═════ DATASET ENTRIES ═════
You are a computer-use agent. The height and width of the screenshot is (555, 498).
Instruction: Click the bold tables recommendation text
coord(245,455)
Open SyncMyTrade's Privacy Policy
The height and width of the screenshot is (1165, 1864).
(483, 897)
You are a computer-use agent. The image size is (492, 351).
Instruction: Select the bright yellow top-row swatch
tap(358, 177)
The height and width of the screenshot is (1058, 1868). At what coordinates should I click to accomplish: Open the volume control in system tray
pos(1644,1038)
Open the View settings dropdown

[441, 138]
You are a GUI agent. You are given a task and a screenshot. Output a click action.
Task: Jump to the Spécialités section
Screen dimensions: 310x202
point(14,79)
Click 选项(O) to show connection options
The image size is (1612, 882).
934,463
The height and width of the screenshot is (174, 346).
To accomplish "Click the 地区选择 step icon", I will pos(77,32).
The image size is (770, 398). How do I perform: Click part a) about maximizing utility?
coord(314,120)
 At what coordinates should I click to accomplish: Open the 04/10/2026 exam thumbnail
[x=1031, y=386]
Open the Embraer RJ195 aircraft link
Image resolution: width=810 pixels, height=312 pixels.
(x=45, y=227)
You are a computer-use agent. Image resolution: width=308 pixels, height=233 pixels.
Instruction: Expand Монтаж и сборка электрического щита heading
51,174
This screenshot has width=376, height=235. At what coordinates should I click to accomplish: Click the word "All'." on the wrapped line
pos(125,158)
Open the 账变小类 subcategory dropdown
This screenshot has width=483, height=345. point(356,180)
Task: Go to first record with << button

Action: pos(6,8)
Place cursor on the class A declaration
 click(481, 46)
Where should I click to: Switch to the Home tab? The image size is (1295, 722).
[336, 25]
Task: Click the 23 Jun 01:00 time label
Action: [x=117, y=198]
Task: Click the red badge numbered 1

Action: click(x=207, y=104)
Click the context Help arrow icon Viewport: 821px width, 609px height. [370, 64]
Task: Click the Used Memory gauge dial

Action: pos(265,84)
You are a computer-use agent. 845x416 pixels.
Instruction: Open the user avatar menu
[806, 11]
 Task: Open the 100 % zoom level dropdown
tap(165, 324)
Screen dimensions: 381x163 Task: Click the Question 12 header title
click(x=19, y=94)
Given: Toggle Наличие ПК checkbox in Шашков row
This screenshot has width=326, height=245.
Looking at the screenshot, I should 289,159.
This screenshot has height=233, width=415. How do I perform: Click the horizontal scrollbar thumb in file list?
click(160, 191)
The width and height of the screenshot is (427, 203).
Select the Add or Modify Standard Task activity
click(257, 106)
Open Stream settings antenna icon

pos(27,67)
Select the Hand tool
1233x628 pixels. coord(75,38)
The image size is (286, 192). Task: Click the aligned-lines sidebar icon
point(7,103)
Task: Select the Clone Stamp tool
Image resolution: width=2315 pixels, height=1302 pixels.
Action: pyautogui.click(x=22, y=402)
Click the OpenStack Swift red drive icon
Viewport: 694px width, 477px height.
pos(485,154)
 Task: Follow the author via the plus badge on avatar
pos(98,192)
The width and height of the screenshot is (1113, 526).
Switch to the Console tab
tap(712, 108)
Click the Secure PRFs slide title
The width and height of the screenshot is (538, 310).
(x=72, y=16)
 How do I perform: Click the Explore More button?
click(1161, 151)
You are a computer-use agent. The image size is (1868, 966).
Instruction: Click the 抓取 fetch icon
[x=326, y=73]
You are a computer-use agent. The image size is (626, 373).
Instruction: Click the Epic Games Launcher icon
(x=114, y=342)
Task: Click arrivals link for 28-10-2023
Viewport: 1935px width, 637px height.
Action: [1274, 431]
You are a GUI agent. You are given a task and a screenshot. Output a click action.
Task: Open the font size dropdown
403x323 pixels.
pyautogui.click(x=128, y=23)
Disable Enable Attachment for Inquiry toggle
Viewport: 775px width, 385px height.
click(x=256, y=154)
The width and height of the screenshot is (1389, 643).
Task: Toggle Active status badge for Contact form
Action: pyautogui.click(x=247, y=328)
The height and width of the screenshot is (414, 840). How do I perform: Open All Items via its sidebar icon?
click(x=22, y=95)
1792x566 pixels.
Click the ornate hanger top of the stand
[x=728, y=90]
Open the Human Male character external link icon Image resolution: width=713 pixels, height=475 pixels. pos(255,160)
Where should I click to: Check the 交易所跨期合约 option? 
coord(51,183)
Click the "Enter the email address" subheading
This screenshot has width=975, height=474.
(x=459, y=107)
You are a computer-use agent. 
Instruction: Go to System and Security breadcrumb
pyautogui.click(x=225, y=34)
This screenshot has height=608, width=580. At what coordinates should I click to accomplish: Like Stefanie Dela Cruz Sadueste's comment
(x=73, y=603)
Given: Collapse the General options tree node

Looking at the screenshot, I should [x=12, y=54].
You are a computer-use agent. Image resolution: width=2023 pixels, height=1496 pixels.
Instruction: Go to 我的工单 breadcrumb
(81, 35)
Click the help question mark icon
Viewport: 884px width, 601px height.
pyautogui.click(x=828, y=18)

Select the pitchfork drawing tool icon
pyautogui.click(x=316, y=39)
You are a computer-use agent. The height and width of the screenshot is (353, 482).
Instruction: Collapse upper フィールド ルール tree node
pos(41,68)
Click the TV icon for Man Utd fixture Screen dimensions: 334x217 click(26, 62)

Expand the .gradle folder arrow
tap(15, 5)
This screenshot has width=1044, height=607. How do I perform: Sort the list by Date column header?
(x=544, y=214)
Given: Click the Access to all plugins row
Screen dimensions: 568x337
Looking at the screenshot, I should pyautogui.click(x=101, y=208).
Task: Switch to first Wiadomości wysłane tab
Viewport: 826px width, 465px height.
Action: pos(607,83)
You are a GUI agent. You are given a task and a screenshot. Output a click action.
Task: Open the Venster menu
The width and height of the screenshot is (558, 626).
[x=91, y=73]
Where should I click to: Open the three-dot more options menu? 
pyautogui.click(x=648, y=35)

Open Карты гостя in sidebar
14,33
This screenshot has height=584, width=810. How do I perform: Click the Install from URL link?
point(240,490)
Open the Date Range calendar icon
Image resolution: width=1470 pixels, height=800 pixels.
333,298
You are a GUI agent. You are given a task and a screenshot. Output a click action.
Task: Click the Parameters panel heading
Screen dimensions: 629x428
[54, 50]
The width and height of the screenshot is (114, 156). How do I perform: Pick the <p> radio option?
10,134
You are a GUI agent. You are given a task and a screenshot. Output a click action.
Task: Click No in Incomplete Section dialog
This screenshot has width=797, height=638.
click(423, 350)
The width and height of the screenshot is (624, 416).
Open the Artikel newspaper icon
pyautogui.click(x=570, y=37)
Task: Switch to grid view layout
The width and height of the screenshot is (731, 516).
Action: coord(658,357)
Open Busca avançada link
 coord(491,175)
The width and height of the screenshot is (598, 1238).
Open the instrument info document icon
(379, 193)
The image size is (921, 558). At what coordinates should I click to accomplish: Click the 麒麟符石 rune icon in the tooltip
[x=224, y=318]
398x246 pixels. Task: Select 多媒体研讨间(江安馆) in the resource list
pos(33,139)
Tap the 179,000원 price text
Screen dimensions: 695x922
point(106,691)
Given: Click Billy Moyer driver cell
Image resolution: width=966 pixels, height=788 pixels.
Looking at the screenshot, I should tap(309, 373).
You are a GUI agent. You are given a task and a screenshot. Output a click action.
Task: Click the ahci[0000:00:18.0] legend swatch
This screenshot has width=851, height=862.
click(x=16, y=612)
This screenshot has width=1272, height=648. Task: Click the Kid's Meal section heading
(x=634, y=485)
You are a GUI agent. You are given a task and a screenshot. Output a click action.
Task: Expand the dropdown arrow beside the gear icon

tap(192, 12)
═════
TASK PROMPT | Reproduce the entries verbatim from the line containing "Screen dimensions: 381x163" through the line containing "point(7,103)", both included.

RESPONSE BELOW |
Screen dimensions: 381x163 Task: Click the Question 12 header title
click(x=19, y=94)
Given: Toggle Наличие ПК checkbox in Шашков row
This screenshot has width=326, height=245.
Looking at the screenshot, I should 289,159.
This screenshot has height=233, width=415. How do I perform: Click the horizontal scrollbar thumb in file list?
click(160, 191)
The width and height of the screenshot is (427, 203).
Select the Add or Modify Standard Task activity
click(257, 106)
Open Stream settings antenna icon

pos(27,67)
Select the Hand tool
1233x628 pixels. coord(75,38)
The image size is (286, 192). Task: Click the aligned-lines sidebar icon
point(7,103)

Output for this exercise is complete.